» **Task prompt**:
Rewrite the lines below, substituting "interface agent" for every occurrence of "GUI agent" and leaving everything else unchanged. Omit the pictures from your answer.

» **Records for this task**:
• • •

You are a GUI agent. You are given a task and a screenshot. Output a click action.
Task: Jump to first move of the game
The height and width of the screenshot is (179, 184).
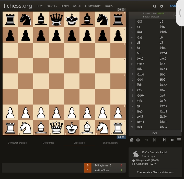[146, 140]
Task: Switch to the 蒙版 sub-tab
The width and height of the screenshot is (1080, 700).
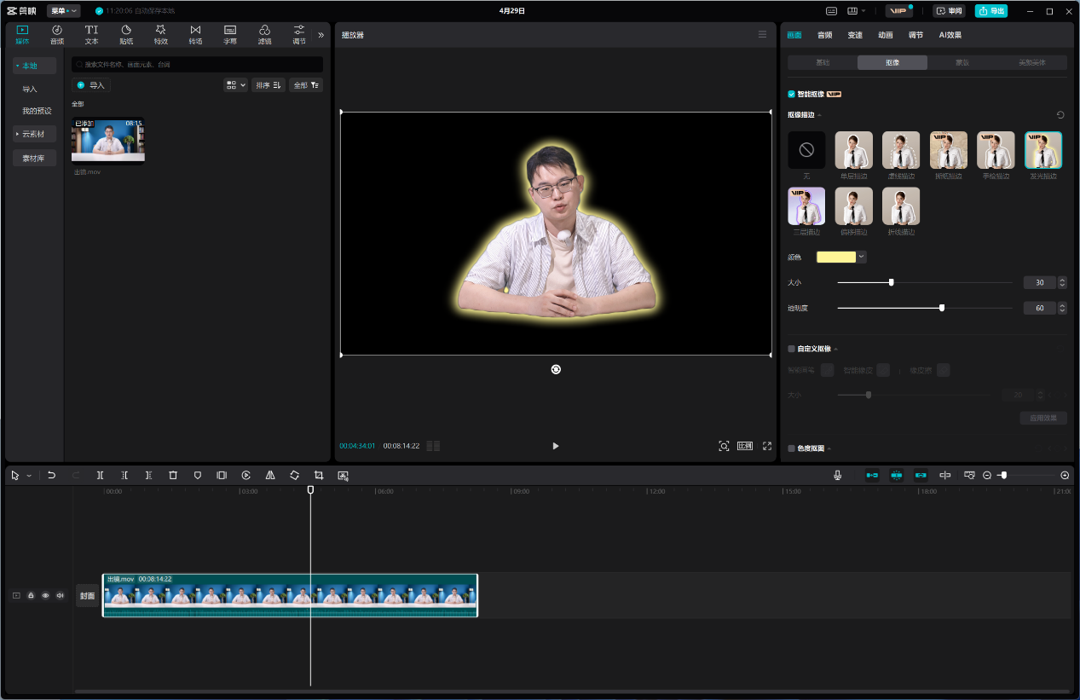Action: [x=962, y=62]
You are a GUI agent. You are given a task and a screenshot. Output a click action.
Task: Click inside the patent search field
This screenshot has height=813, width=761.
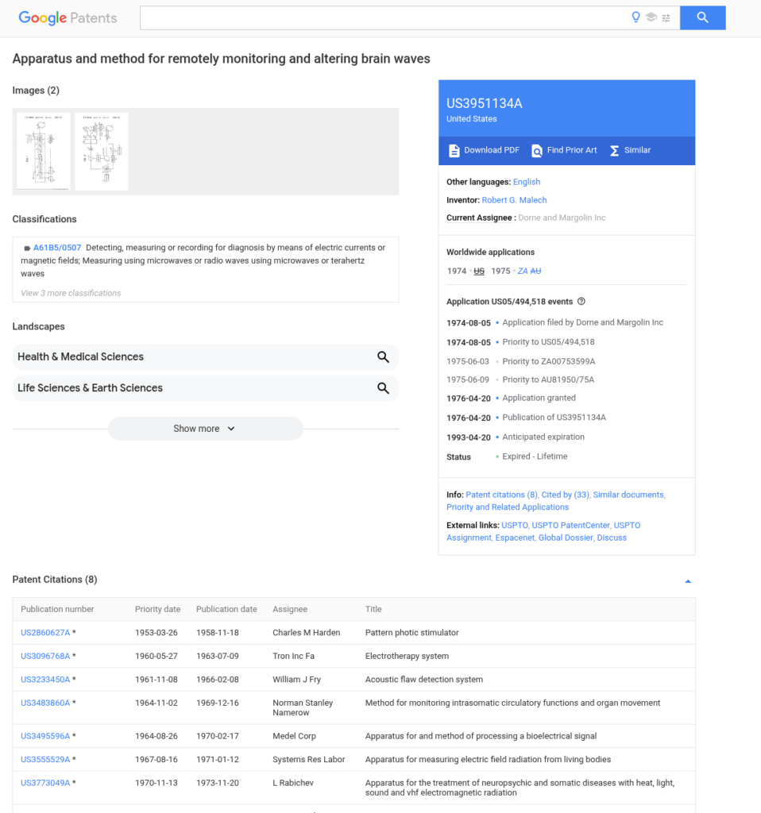click(381, 17)
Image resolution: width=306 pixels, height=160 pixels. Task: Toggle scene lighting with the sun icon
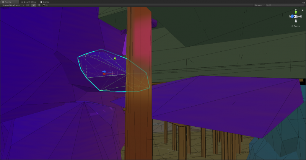click(x=34, y=5)
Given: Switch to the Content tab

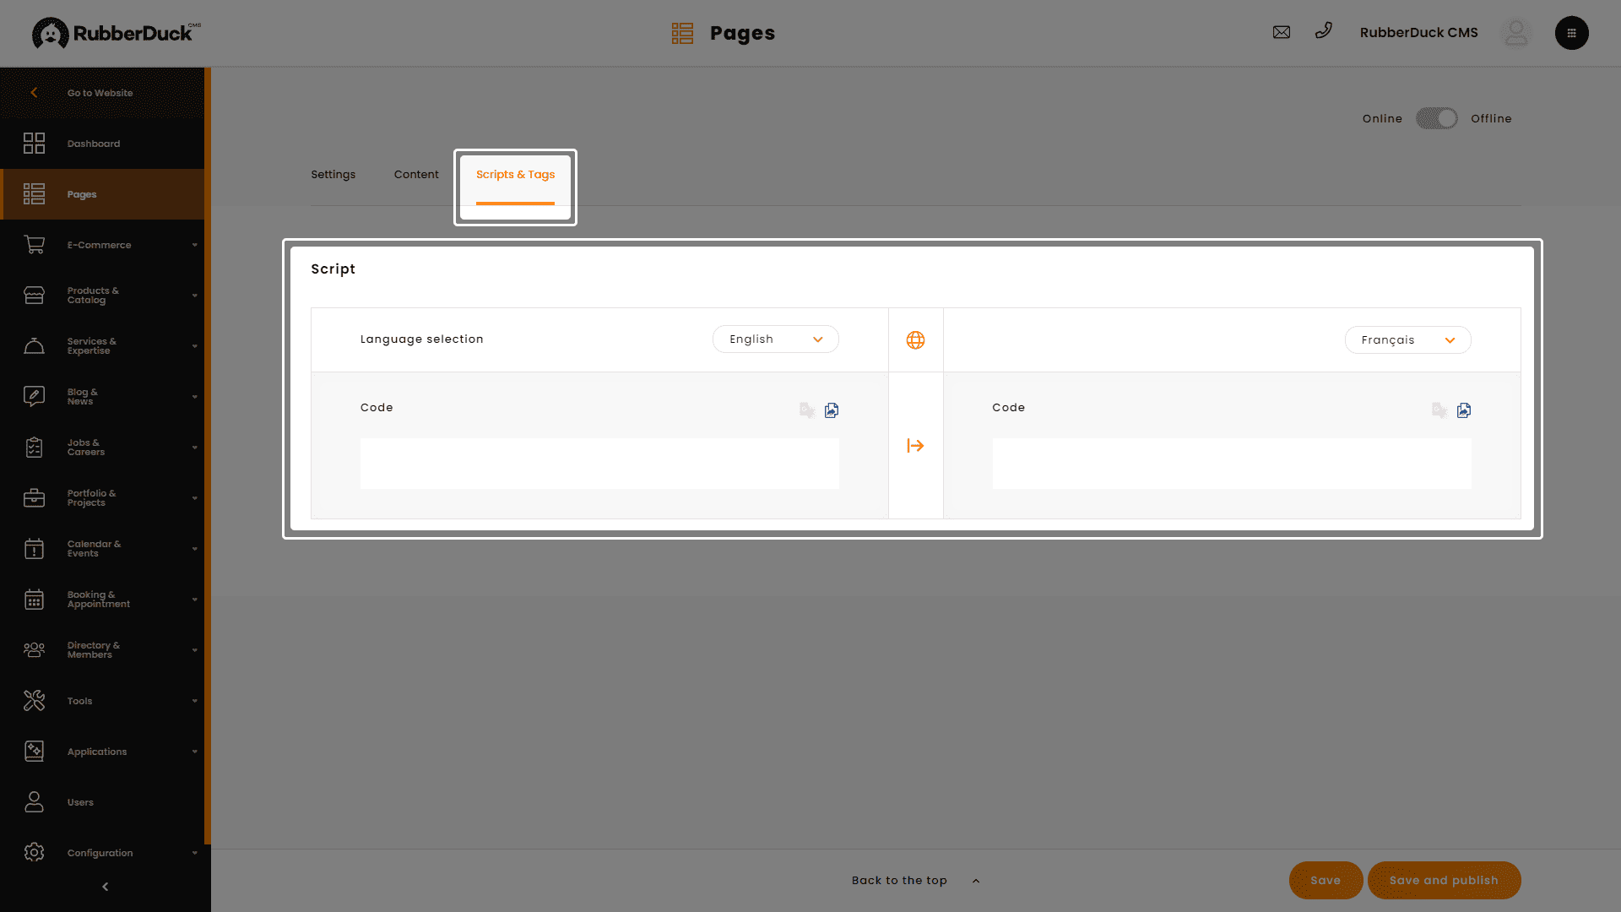Looking at the screenshot, I should (416, 175).
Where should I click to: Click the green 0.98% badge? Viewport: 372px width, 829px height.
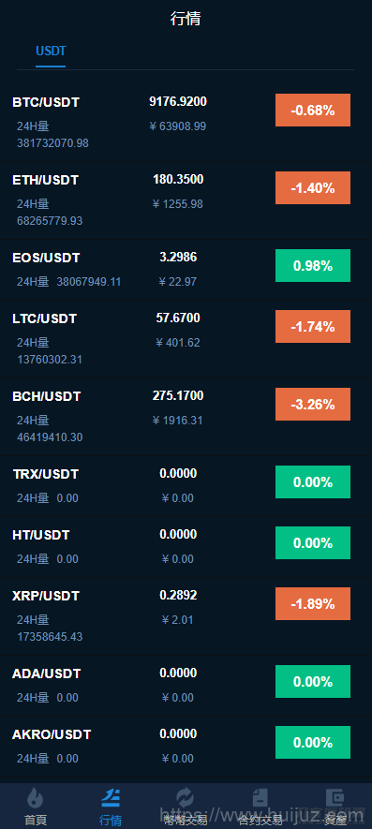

• • •

» **Task solution**:
You are a interface agent. You are given a task and a screenshot. Output a click action.
Task: Jump to first move of the game
The height and width of the screenshot is (179, 184).
[146, 140]
Task: Switch to the 蒙版 sub-tab
The width and height of the screenshot is (1080, 700).
Action: [x=962, y=62]
You are a interface agent. You are given a task and a screenshot. Output a click action.
Task: Click inside the patent search field
This screenshot has height=813, width=761.
click(381, 17)
Image resolution: width=306 pixels, height=160 pixels. Task: Toggle scene lighting with the sun icon
click(x=34, y=5)
Given: Switch to the Content tab

Looking at the screenshot, I should (416, 175).
Where should I click to: Click the green 0.98% badge? Viewport: 372px width, 829px height.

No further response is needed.